Overall Architecture

Single image → SAM segmentation + SV3D multi-view + LGM 3D point cloud reconstruction → conditional diffusion model generates 3D point trajectories → projected 2D as tracking video → DaS video model generates the final video.

Key Designs

  1. Spatiotemporal Attention Diffusion Model:

    • Function: Learns the physical dynamics distribution \(p(\mathcal{P}|c)\) for four material types.
    • Mechanism: 2048 points × 24 frames of trajectories; conditions include initial point cloud, force, application point, Young's modulus, Poisson's ratio, ground height, and material type. Spatial-Temporal Attention Block: spatial attention (intra-frame self-attention among points, physical condition tokens injected via AdaLN) → temporal attention (cross-frame self-attention for each point).
    • Design Motivation: Simulates particle dynamics — integrating neighboring particle information before temporal propagation, reflecting the P2G/G2P cycle of MPM.
  2. Physics-Constrained Training Loss:

    • Function: Incorporates the deformation gradient update formula from MPM as an explicit physics constraint.
    • Mechanism: \(\mathcal{L}_{phys}\) enforces \(\mathbf{F}_p^{f+1} \approx g(\hat{\mathbf{x}}_p^f)\mathbf{F}_p^f\) (deformation gradient consistency), complemented by \(\mathcal{L}_{floor}\) to prevent penetration.
    • Design Motivation: Physics loss serves as regularization to ensure trajectory physical plausibility.
  3. Large-Scale Synthetic Dataset:

    • Function: 550K animations covering four material types (150K elastic + 100K each of sand, plasticine, rigid body, and gravity).
    • Mechanism: High-quality 3D objects from ObjaverseXL + MPM/rigid body simulators; 2048 points × 24 frames.
    • Design Motivation: Diverse data is foundational for learning the physical distribution.

Loss & Training

\(\mathcal{L} = \mathcal{L}_{diff} + \lambda_{vel}\mathcal{L}_{vel} + \lambda_{phys}\mathcal{L}_{phys} + \lambda_{floor}\mathcal{L}_{floor}\). Base: 6 layers, 256 dimensions; Large: 12 layers, 512 dimensions.

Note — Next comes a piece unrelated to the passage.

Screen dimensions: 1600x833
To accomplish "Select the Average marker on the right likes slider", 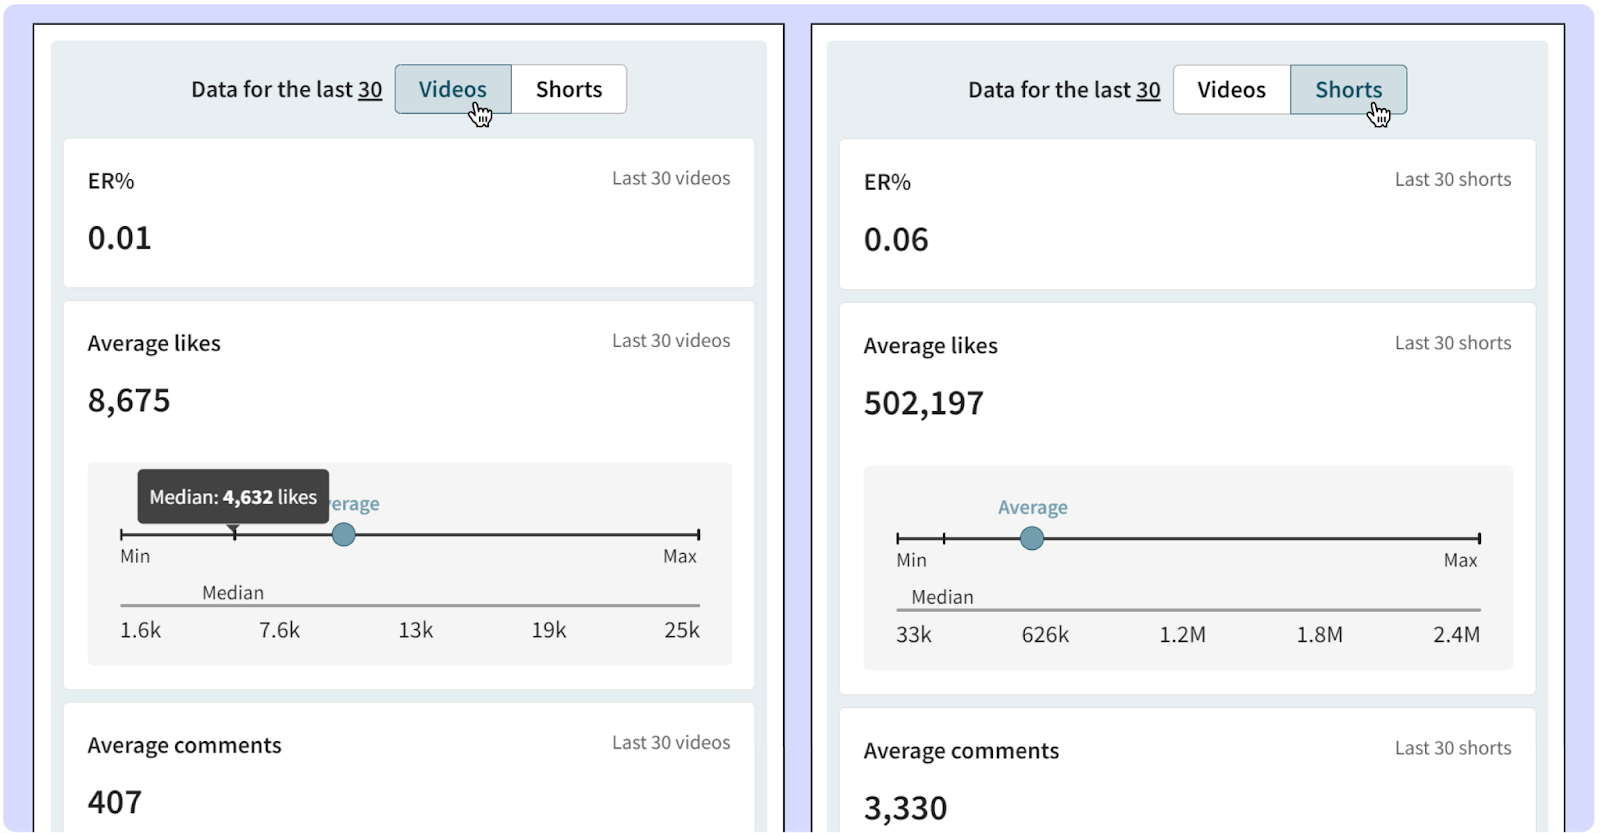I will pos(1031,538).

AdamW lr=1e-4. DDIM 25 steps ≈ 1–3 seconds; 4 steps ≈ 0.13–0.48 seconds.

Key Experimental Results

Main Results

Method SA↑ PC↑ VQ↑
DragAnything 2.9 2.8 2.8
ObjCtrl-2.5D 1.5 1.3 1.4
Wan2.1 3.8 3.7 3.6
CogVideoX 3.2 3.2 3.1
PhysCtrl 4.5 4.5 4.3
Method vIoU↑ CD↓ Corr↓
Motion2VecSets 24.92% 0.2160 0.1064
MDM 53.78% 0.0159 0.0240
Ours 77.59% 0.0028 0.0015

Ablation Study

Configuration vIoU↑ CD↓ Note
w/o spatial attention 33.76% 0.2348 Spatial interaction is critical
w/o temporal attention 53.63% 0.0480 Temporal consistency is essential
w/o physics loss 76.30% 0.0030 Physics constraints further improve results
Full model 77.59% 0.0028

Key Findings

  • User study: Physical plausibility preference rate of 81%, far exceeding all baselines.
  • Removing spatial attention causes a sharp drop in vIoU (77.59% → 33.76%).
  • Poisson's ratio \(\nu\) has negligible influence on generated trajectories (consistent with PhysDreamer).
  • High-quality trajectories can be obtained with as few as 4 diffusion steps.

Highlights & Insights

  • Parameterizes physics simulation as a conditional generation problem, avoiding the limitations of traditional simulators.
  • 3D point trajectories serve as an intermediate representation — both flexible and general, while directly controllable for video models.
  • The spatiotemporal attention design elegantly mirrors the computational structure of physics simulation.
  • Supports inverse problems; Young's modulus estimation requires only ~2 minutes.

Limitations & Future Work

  • Primarily handles single objects; multi-object interaction is only preliminarily explored.
  • Limited to four material types; fluids are not included.
  • Video model priors may conflict with physics-based trajectories.
  • Handling of thin structures remains insufficient.
  • vs PhysGaussian: Scene-specific and requires high-quality 3D reconstruction; PhysCtrl learns a general prior.
  • vs PhysGen/PhysMotion: Relies on simulators to generate dynamics; PhysCtrl embeds the prior directly into a diffusion model.

Rating

  • Novelty: ⭐⭐⭐⭐ First to learn multi-material physical dynamics distributions via a diffusion model.
  • Experimental Thoroughness: ⭐⭐⭐⭐ GPT-4o evaluation + user study + complete ablations.
  • Writing Quality: ⭐⭐⭐⭐ Problem formulation is clear and well-defined.
  • Value: ⭐⭐⭐⭐ An important step toward physically controllable video generation.